练习 -
把下列清单逐行照抄一遍，一字不改。

=== 本题材料 ===

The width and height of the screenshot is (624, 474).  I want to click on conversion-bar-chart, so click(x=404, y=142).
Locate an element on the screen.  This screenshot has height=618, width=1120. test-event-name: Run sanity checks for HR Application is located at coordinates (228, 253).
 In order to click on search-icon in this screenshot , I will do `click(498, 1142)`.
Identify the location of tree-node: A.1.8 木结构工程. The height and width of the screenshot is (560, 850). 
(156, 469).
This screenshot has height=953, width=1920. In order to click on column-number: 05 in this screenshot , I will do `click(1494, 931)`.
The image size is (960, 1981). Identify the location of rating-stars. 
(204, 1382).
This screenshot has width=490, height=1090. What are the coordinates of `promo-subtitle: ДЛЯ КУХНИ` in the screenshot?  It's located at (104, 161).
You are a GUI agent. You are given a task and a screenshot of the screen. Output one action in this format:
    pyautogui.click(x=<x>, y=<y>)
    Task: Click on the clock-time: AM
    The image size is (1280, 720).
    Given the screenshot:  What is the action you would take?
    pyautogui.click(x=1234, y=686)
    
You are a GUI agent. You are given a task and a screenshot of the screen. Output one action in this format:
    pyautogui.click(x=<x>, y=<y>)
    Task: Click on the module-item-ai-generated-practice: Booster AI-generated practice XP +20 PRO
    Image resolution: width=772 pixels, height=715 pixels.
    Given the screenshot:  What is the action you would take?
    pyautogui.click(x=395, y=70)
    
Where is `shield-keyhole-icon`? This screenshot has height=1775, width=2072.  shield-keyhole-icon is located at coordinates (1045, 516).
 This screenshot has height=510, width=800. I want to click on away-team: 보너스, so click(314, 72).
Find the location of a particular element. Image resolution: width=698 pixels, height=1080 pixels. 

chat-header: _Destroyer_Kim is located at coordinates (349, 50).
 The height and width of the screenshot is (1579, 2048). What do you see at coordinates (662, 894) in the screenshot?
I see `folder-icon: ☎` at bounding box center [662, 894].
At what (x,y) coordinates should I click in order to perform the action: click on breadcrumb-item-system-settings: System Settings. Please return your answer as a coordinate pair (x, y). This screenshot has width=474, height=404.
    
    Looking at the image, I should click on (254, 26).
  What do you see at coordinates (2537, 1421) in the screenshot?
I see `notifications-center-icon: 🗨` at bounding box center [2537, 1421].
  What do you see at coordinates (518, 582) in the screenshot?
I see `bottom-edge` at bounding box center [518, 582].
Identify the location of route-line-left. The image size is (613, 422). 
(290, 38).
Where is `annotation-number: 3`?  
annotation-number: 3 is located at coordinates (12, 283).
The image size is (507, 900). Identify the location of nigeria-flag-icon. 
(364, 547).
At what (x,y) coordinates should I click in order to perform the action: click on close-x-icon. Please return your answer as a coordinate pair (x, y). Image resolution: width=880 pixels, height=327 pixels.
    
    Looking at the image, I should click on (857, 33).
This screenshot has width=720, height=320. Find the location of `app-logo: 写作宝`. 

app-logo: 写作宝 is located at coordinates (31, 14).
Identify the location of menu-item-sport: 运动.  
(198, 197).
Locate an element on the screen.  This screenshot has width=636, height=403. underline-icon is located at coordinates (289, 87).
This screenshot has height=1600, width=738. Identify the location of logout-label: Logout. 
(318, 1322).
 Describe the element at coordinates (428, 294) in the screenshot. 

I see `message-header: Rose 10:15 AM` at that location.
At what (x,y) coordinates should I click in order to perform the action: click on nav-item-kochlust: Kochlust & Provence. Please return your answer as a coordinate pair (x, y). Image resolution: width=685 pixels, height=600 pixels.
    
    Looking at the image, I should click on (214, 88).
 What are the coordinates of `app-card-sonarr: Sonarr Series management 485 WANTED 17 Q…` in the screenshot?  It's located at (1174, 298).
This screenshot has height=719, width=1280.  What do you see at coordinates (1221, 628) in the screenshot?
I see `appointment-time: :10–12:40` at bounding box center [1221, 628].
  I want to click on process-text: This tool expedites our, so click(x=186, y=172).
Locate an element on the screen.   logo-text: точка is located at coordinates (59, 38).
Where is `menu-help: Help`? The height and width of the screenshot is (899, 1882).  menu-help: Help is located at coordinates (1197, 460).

===

练习结果 -
The width and height of the screenshot is (624, 474).  I want to click on conversion-bar-chart, so click(x=404, y=142).
Locate an element on the screen.  This screenshot has height=618, width=1120. test-event-name: Run sanity checks for HR Application is located at coordinates (228, 253).
 In order to click on search-icon in this screenshot , I will do `click(498, 1142)`.
Identify the location of tree-node: A.1.8 木结构工程. The height and width of the screenshot is (560, 850). 
(156, 469).
This screenshot has height=953, width=1920. In order to click on column-number: 05 in this screenshot , I will do `click(1494, 931)`.
The image size is (960, 1981). Identify the location of rating-stars. 
(204, 1382).
This screenshot has width=490, height=1090. What are the coordinates of `promo-subtitle: ДЛЯ КУХНИ` in the screenshot?  It's located at (104, 161).
You are a GUI agent. You are given a task and a screenshot of the screen. Output one action in this format:
    pyautogui.click(x=<x>, y=<y>)
    Task: Click on the clock-time: AM
    The image size is (1280, 720).
    Given the screenshot:  What is the action you would take?
    pyautogui.click(x=1234, y=686)
    
You are a GUI agent. You are given a task and a screenshot of the screen. Output one action in this format:
    pyautogui.click(x=<x>, y=<y>)
    Task: Click on the module-item-ai-generated-practice: Booster AI-generated practice XP +20 PRO
    Image resolution: width=772 pixels, height=715 pixels.
    Given the screenshot:  What is the action you would take?
    pyautogui.click(x=395, y=70)
    
Where is `shield-keyhole-icon`? This screenshot has height=1775, width=2072.  shield-keyhole-icon is located at coordinates (1045, 516).
 This screenshot has height=510, width=800. I want to click on away-team: 보너스, so click(314, 72).
Find the location of a particular element. Image resolution: width=698 pixels, height=1080 pixels. 

chat-header: _Destroyer_Kim is located at coordinates (349, 50).
 The height and width of the screenshot is (1579, 2048). What do you see at coordinates (662, 894) in the screenshot?
I see `folder-icon: ☎` at bounding box center [662, 894].
At what (x,y) coordinates should I click in order to perform the action: click on breadcrumb-item-system-settings: System Settings. Please return your answer as a coordinate pair (x, y). This screenshot has width=474, height=404.
    
    Looking at the image, I should click on (254, 26).
  What do you see at coordinates (2537, 1421) in the screenshot?
I see `notifications-center-icon: 🗨` at bounding box center [2537, 1421].
  What do you see at coordinates (518, 582) in the screenshot?
I see `bottom-edge` at bounding box center [518, 582].
Identify the location of route-line-left. The image size is (613, 422). 
(290, 38).
Where is `annotation-number: 3`?  
annotation-number: 3 is located at coordinates (12, 283).
The image size is (507, 900). Identify the location of nigeria-flag-icon. 
(364, 547).
At what (x,y) coordinates should I click in order to perform the action: click on close-x-icon. Please return your answer as a coordinate pair (x, y). Image resolution: width=880 pixels, height=327 pixels.
    
    Looking at the image, I should click on (857, 33).
This screenshot has width=720, height=320. Find the location of `app-logo: 写作宝`. 

app-logo: 写作宝 is located at coordinates (31, 14).
Identify the location of menu-item-sport: 运动.  
(198, 197).
Locate an element on the screen.  This screenshot has width=636, height=403. underline-icon is located at coordinates (289, 87).
This screenshot has height=1600, width=738. Identify the location of logout-label: Logout. 
(318, 1322).
 Describe the element at coordinates (428, 294) in the screenshot. 

I see `message-header: Rose 10:15 AM` at that location.
At what (x,y) coordinates should I click in order to perform the action: click on nav-item-kochlust: Kochlust & Provence. Please return your answer as a coordinate pair (x, y). Image resolution: width=685 pixels, height=600 pixels.
    
    Looking at the image, I should click on (214, 88).
 What are the coordinates of `app-card-sonarr: Sonarr Series management 485 WANTED 17 Q…` in the screenshot?  It's located at (1174, 298).
This screenshot has height=719, width=1280.  What do you see at coordinates (1221, 628) in the screenshot?
I see `appointment-time: :10–12:40` at bounding box center [1221, 628].
  I want to click on process-text: This tool expedites our, so click(x=186, y=172).
Locate an element on the screen.   logo-text: точка is located at coordinates (59, 38).
Where is `menu-help: Help`? The height and width of the screenshot is (899, 1882).  menu-help: Help is located at coordinates (1197, 460).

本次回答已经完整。